Object classification allows you to train a custom MobileNetV2 classification model to run on tracked objects (persons, cars, animals, etc.) to identify a finer category or attribute for that object.

Minimum System Requirements

Object classification models are lightweight and run very fast on CPU. Inference should be usable on virtually any machine that can run Frigate.

Training the model does briefly use a high amount of system resources for about 13 minutes per training run. On lower-power devices, training may take longer.

Classes

Classes are the categories your model will learn to distinguish between. Each class represents a distinct visual category that the model will predict.
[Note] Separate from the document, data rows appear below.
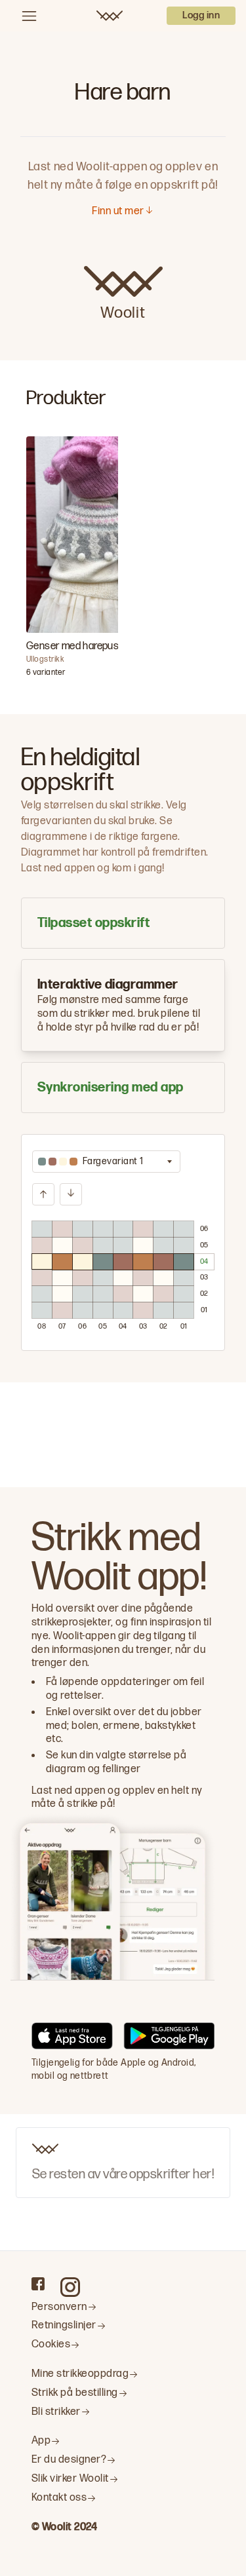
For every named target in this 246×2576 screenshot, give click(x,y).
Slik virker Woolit (70, 2478)
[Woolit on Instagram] (70, 2287)
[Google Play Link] (169, 2038)
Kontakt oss (59, 2497)
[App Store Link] (72, 2038)
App (41, 2440)
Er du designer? (68, 2459)
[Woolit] (109, 15)
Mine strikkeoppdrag (80, 2374)
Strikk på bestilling (74, 2393)
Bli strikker (56, 2412)
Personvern (59, 2307)
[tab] (123, 923)
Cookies (50, 2344)
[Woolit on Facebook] (38, 2283)
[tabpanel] (123, 1242)
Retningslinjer (63, 2325)
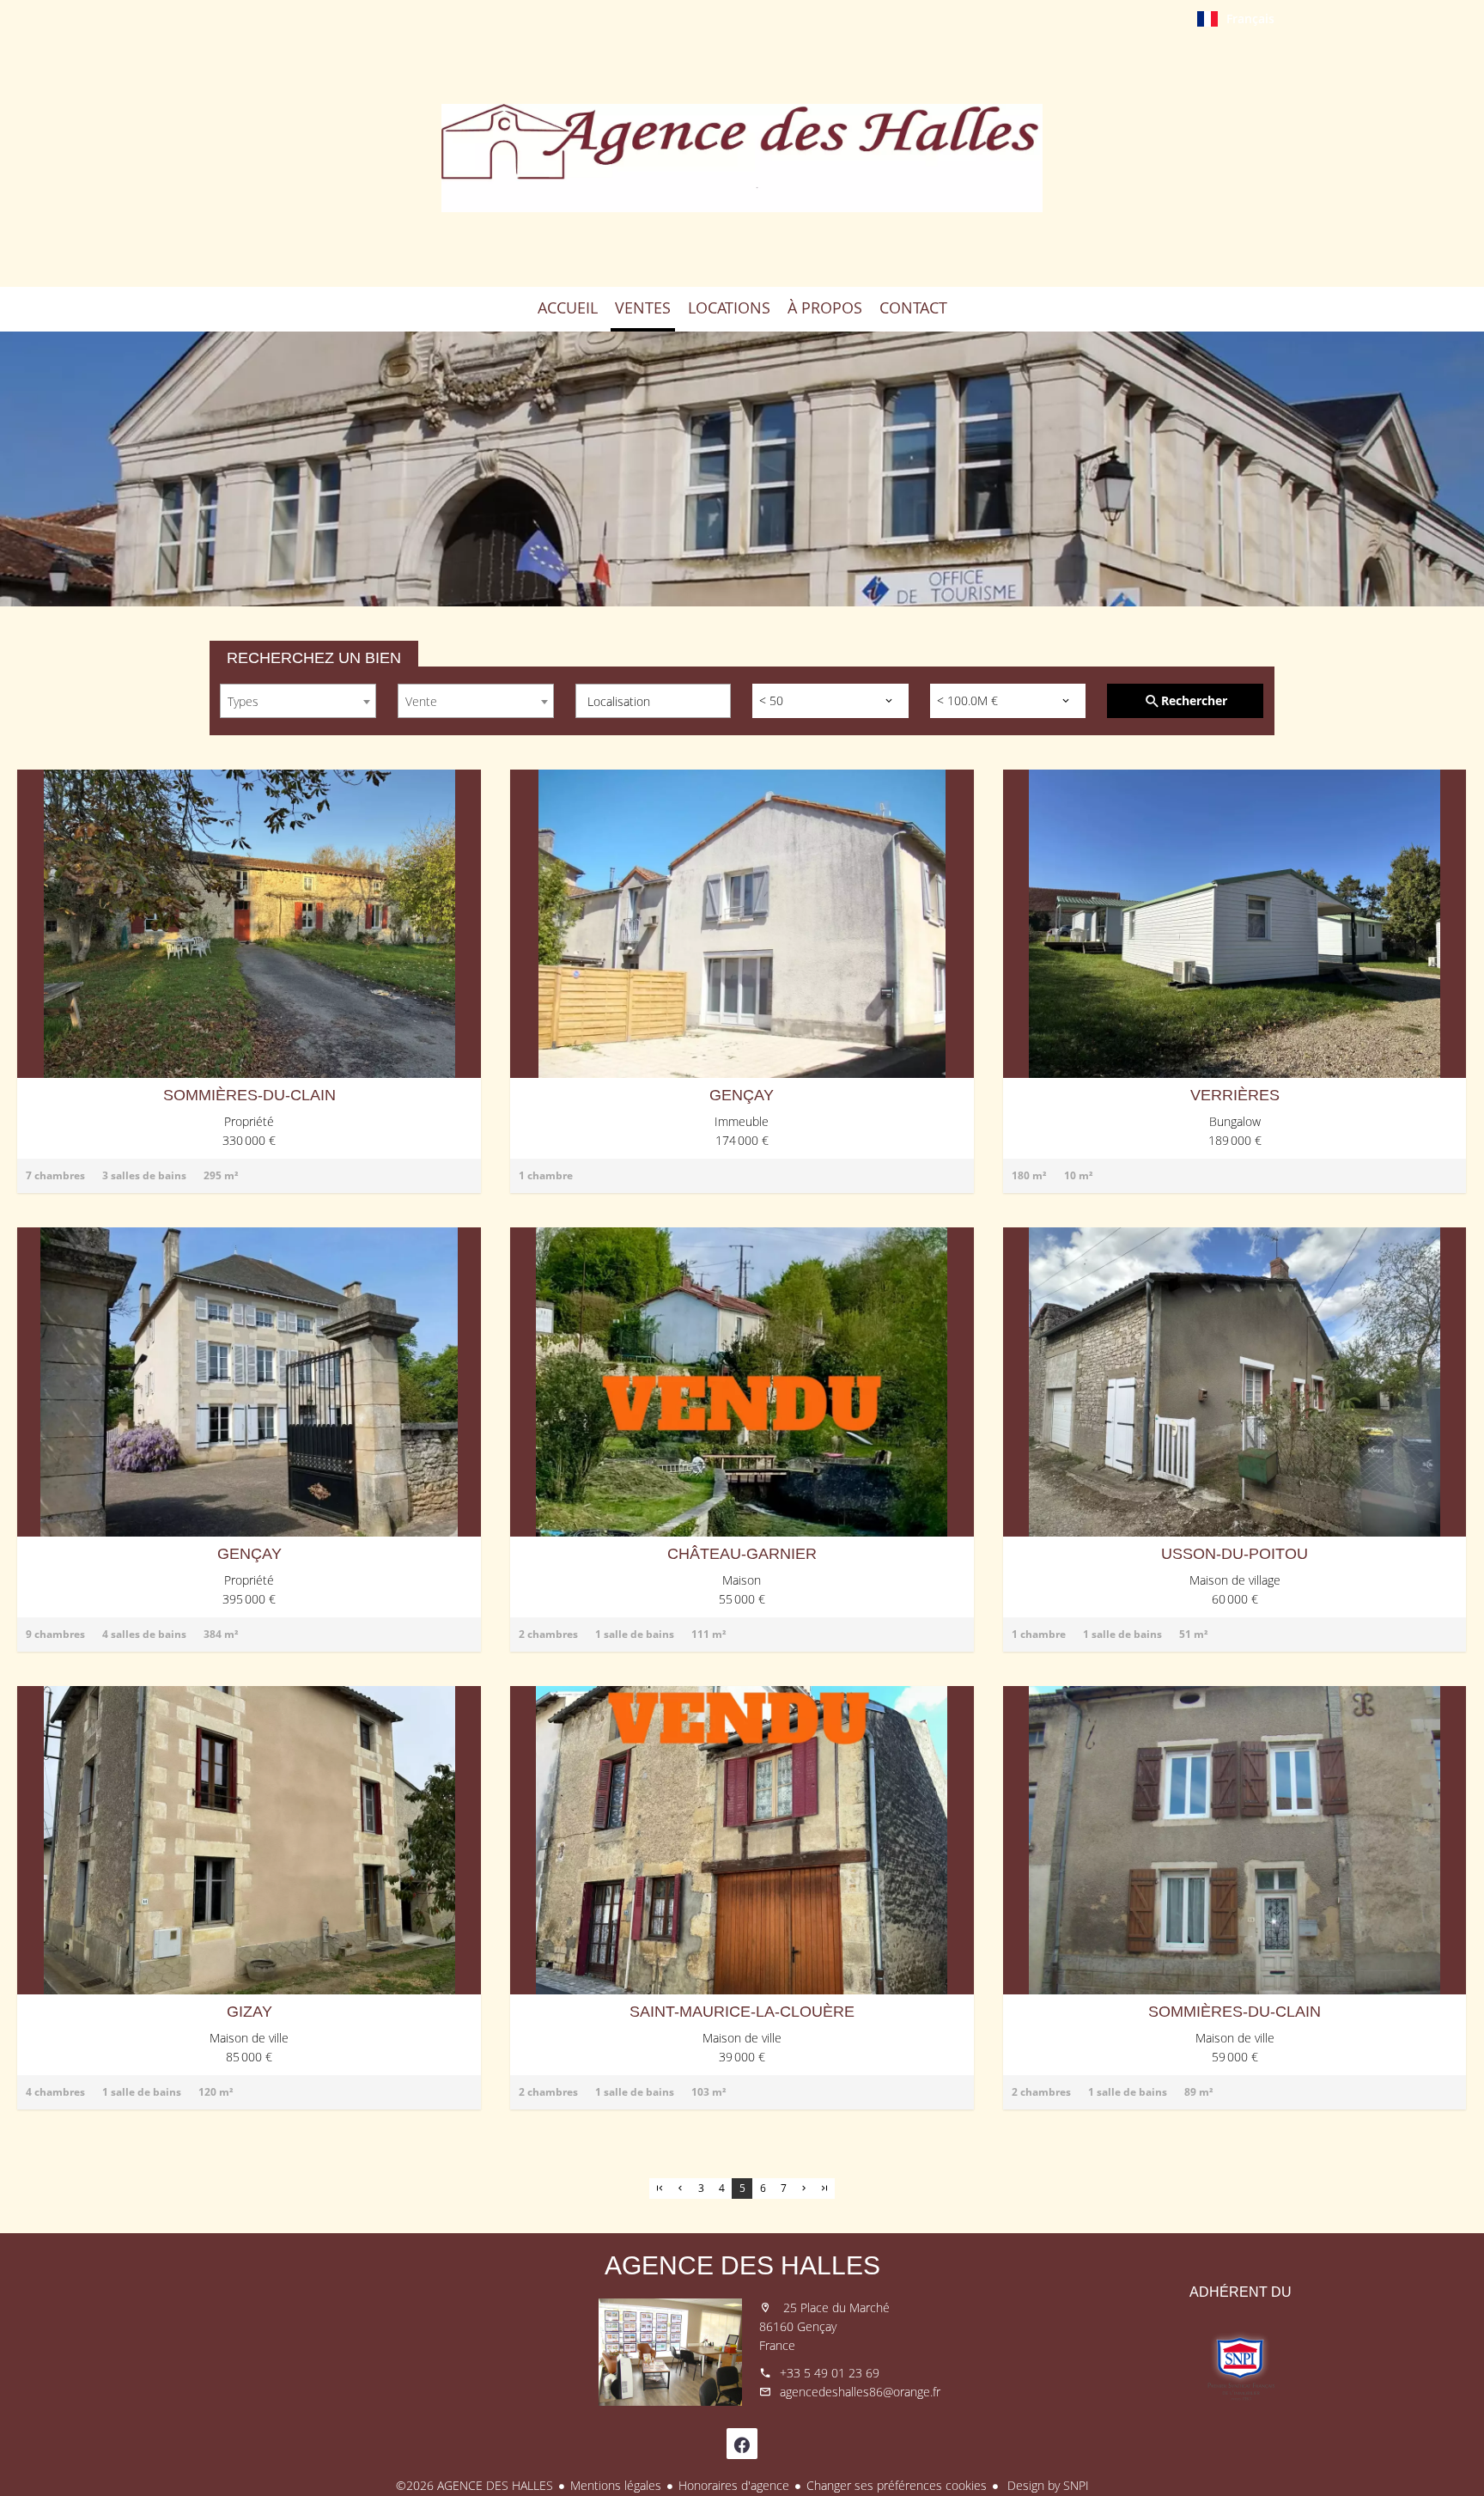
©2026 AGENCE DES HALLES (474, 2485)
For object classification:

  • Define classes that represent different types or attributes of the detected object
  • Examples: For person objects, classes might be delivery_person, resident, stranger
  • Include a none class for objects that don't fit any specific category
  • Keep classes visually distinct to improve accuracy

Classification Type

  • Sub label:

    • Applied to the objects sub_label field.
    • Ideal for a single, more specific identity or type.
    • Example: catLeo, Charlie, None.
  • Attribute:

    • Added as metadata to the object (visible in /events): <model_name>: <predicted_value>.
    • Ideal when multiple attributes can coexist independently.
    • Example: Detecting if a person in a construction yard is wearing a helmet or not.

Example use cases

Sub label

  • Known pet vs unknown: For dog objects, set sub label to your pets name (e.g., buddy) or none for others.
  • Mail truck vs normal car: For car, classify as mail_truck vs car to filter important arrivals.
  • Delivery vs non-delivery person: For person, classify delivery vs visitor based on uniform/props.

Attributes

  • Backpack: For person, add attribute backpack: yes/no.
  • Helmet: For person (worksite), add helmet: yes/no.
  • Leash: For dog, add leash: yes/no (useful for park or yard rules).
  • Ladder rack: For truck, add ladder_rack: yes/no to flag service vehicles.

Configuration

Object classification is configured as a custom classification model. Each model has its own name and settings. You must list which object labels should be classified.

classification:
  custom:
    dog:
      threshold: 0.8
      object_config:
        objects: [dog] # object labels to classify
        classification_type: sub_label # or: attribute

Training the model

Creating and training the model is done within the Frigate UI using the Classification page.

Getting Started

When choosing which objects to classify, start with a small number of visually distinct classes and ensure your training samples match camera viewpoints and distances typical for those objects.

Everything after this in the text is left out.